● **Your instructions**
Once you have read the entries, copy all of them exactly.

Records from a data source
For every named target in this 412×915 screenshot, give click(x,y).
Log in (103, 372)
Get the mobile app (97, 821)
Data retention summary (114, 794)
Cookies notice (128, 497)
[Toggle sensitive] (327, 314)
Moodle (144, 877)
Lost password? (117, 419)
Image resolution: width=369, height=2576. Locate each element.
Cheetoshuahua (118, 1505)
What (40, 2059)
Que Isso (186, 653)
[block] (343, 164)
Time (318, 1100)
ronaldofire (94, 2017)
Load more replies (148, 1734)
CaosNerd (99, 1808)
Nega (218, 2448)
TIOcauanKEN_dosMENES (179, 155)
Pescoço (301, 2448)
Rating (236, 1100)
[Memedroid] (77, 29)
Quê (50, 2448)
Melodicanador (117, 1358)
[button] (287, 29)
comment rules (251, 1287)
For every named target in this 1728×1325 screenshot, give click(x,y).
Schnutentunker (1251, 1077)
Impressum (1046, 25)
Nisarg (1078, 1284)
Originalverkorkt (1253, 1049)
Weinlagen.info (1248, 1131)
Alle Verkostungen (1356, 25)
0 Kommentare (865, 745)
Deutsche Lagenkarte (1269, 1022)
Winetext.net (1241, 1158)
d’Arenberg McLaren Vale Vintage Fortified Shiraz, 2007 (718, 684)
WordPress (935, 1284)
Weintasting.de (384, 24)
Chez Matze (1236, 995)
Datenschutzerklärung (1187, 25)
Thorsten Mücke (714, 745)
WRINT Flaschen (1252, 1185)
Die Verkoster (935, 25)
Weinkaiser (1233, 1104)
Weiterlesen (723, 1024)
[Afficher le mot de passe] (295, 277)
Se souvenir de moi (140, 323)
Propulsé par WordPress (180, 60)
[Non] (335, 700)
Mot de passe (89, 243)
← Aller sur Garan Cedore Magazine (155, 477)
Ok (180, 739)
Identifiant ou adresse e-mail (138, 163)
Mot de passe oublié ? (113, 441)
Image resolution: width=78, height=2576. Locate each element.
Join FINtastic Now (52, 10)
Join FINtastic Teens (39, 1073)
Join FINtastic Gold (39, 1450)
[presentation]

● **Your solution**
For every named target in this 412×915 screenshot, give click(x,y).
Log in (103, 372)
Get the mobile app (97, 821)
Data retention summary (114, 794)
Cookies notice (128, 497)
[Toggle sensitive] (327, 314)
Moodle (144, 877)
Lost password? (117, 419)
Image resolution: width=369, height=2576. Locate each element.
Cheetoshuahua (118, 1505)
What (40, 2059)
Que Isso (186, 653)
[block] (343, 164)
Time (318, 1100)
ronaldofire (94, 2017)
Load more replies (148, 1734)
CaosNerd (99, 1808)
Nega (218, 2448)
TIOcauanKEN_dosMENES (179, 155)
Pescoço (301, 2448)
Rating (236, 1100)
[Memedroid] (77, 29)
Quê (50, 2448)
Melodicanador (117, 1358)
[button] (287, 29)
comment rules (251, 1287)
For every named target in this 1728×1325 screenshot, give click(x,y).
Schnutentunker (1251, 1077)
Impressum (1046, 25)
Nisarg (1078, 1284)
Originalverkorkt (1253, 1049)
Weinlagen.info (1248, 1131)
Alle Verkostungen (1356, 25)
0 Kommentare (865, 745)
Deutsche Lagenkarte (1269, 1022)
Winetext.net (1241, 1158)
d’Arenberg McLaren Vale Vintage Fortified Shiraz, 2007 (718, 684)
WordPress (935, 1284)
Weintasting.de (384, 24)
Chez Matze (1236, 995)
Datenschutzerklärung (1187, 25)
Thorsten Mücke (714, 745)
WRINT Flaschen (1252, 1185)
Die Verkoster (935, 25)
Weinkaiser (1233, 1104)
Weiterlesen (723, 1024)
[Afficher le mot de passe] (295, 277)
Se souvenir de moi (140, 323)
Propulsé par WordPress (180, 60)
[Non] (335, 700)
Mot de passe (89, 243)
← Aller sur Garan Cedore Magazine (155, 477)
Ok (180, 739)
Identifiant ou adresse e-mail (138, 163)
Mot de passe oublié ? (113, 441)
Image resolution: width=78, height=2576. Locate each element.
Join FINtastic Now (52, 10)
Join FINtastic Teens (39, 1073)
Join FINtastic Gold (39, 1450)
[presentation]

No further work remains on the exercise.